Why long-time industrial property owners are selling up
Owners of warehouses are being encouraged to sell their assets by the strength of demand especially in Sydney and Melbourne. Photo: Supplied

'Best time in history': why long-time industrial property owners in Sydney are selling

The booming industrial property market has created “the best time in history” for owner-occupiers to cash in on their long-held assets and opt to lease instead, experts say.

Jack Moroney, director of property at supply chain specialists TM Insight, said there had traditionally been a long-held belief among businesses that owning property directly could lock in generational wealth and was more secure in the long run.

But that was now changing, with short supply pushing industrial land values in Sydney up by 36.2 per cent in the year to June 2019, according to m3property’s latest data.

“The current booming industrial property market is creating the best time in history for owner-occupiers to sell their assets, reinvest into their business and rationalise their footprint,” Mr Moroney said.

“Private owner-occupiers are selling industrial assets they have historically owned, and publicly listed companies/corporates are in some instances selling their manufacturing sites, particularly as manufacturing moves overseas and older sites are sitting on huge under-utilised parcels of land.”

Institutional and major private investors are willing to pay a premium for these sites in inner and middle-ring locations as the demand for last-mile logistics skyrockets in the era of online shopping.

industrialsites
Developer Leda Group bought the warehouse at 286 Horsley Road, Milperra, in 2018, for $52 million. Photo: Airphoto Australia

Sites that are vacant or on short-term leases are also in demand, particularly if the land has potential for redevelopment or rezoning.

The trend has been particularly prominent in the past 12 months, according to the firm, and in the past two months alone TM Insight represented clients in selling $100 million worth of industrial real estate.

Western Sydney has been a hot area for such investments, with super fund ISPT purchasing a 13-hectare property in Greystanes for about $60 million from construction materials supplier Boral in 2018. That facility was built in 1956.

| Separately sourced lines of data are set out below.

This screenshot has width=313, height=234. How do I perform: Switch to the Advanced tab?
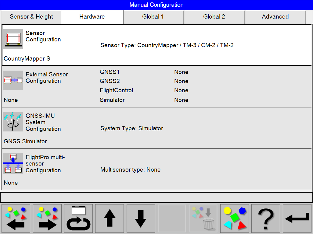pos(275,17)
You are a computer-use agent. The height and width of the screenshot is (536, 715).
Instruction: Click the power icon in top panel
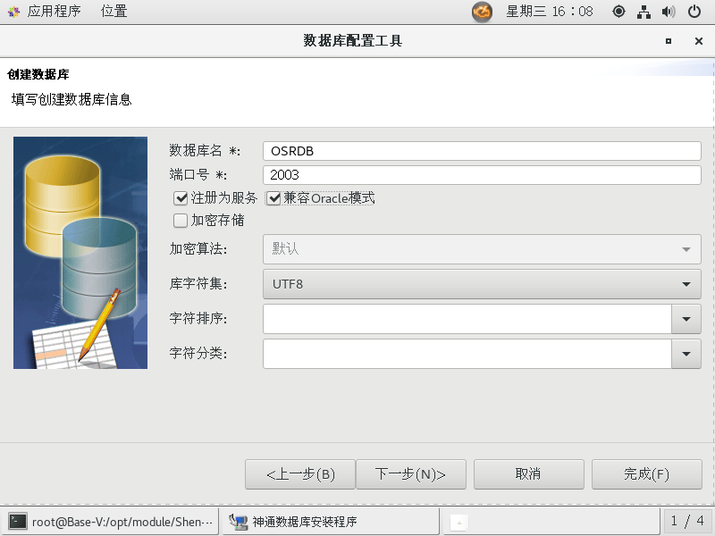point(694,12)
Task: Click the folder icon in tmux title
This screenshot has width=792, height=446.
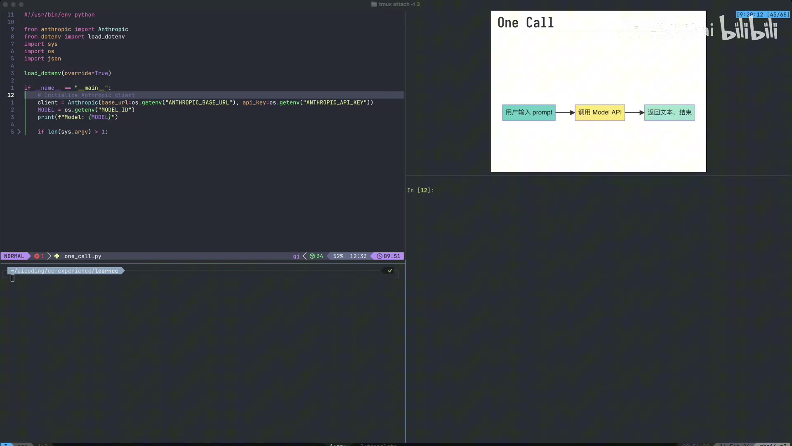Action: pos(374,4)
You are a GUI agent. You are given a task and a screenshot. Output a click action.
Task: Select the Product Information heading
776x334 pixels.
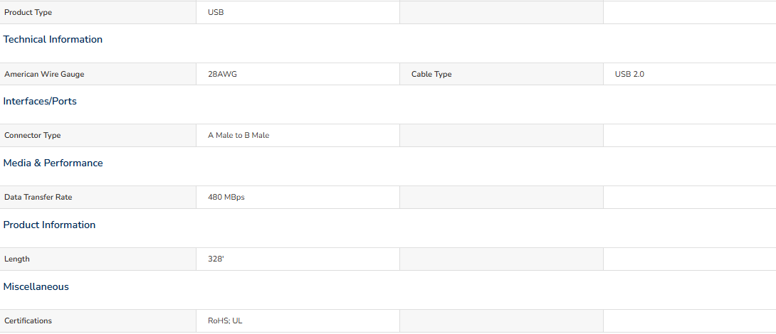click(50, 225)
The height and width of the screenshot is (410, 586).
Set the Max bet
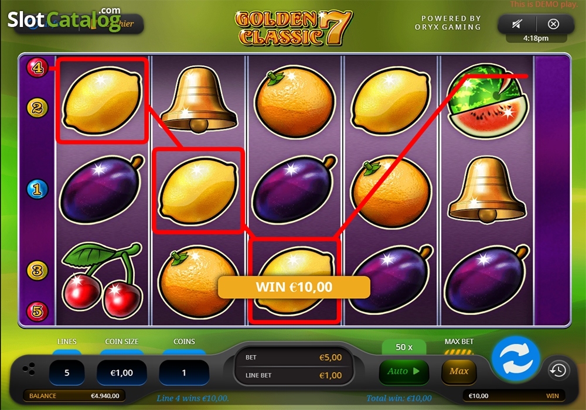tap(459, 371)
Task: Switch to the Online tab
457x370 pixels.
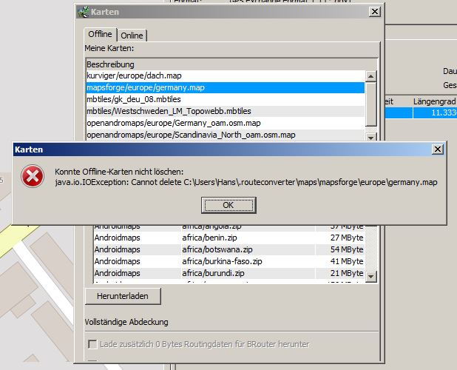Action: pos(132,36)
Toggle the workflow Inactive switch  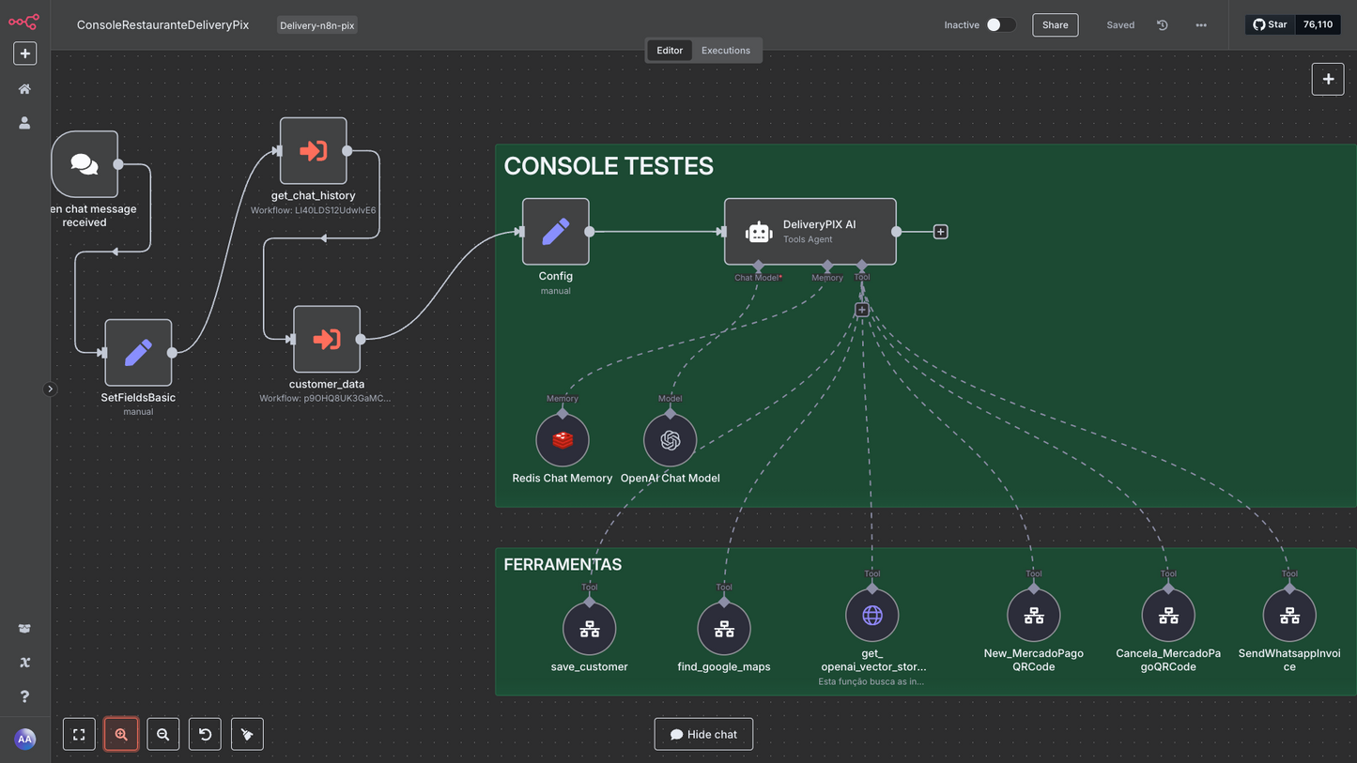pyautogui.click(x=999, y=25)
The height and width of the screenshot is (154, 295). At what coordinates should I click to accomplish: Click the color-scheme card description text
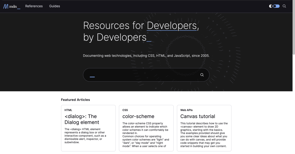[146, 134]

In the same year, developer Leda Group paid $52 million for an eight-hectare industrial site in Milperra to heating and airconditioning business Lennox International. Its former subsidiary Heatcraft had occupied the property since the 1960s and still does under a leaseback agreement.

Many owner-occupiers are channelling funds from their sales to upgrade their logistics and operations with automation and new technology, as retail and logistics businesses are being pushed to stay competitive.

“By unlocking the value of their real estate holdings, owner-occupiers are able to invest in systems such as automation that can make their operating costs significantly cheaper and reduce their real estate footprint,” Mr Moroney said.

industrialsites
This Greystanes property was also sold in 2018. Photo: Savills

“A number of corporate and private owner-occupiers are selling their assets with either vacant possession or on short-term leaseback to generate capital so they can lease new purpose-built facilities and invest in automation systems.

“Many older-style facilities cannot accommodate a corporate or private owner-occupier’s desired automation due to the building’s attributes such as the slab load capacity and flatness.”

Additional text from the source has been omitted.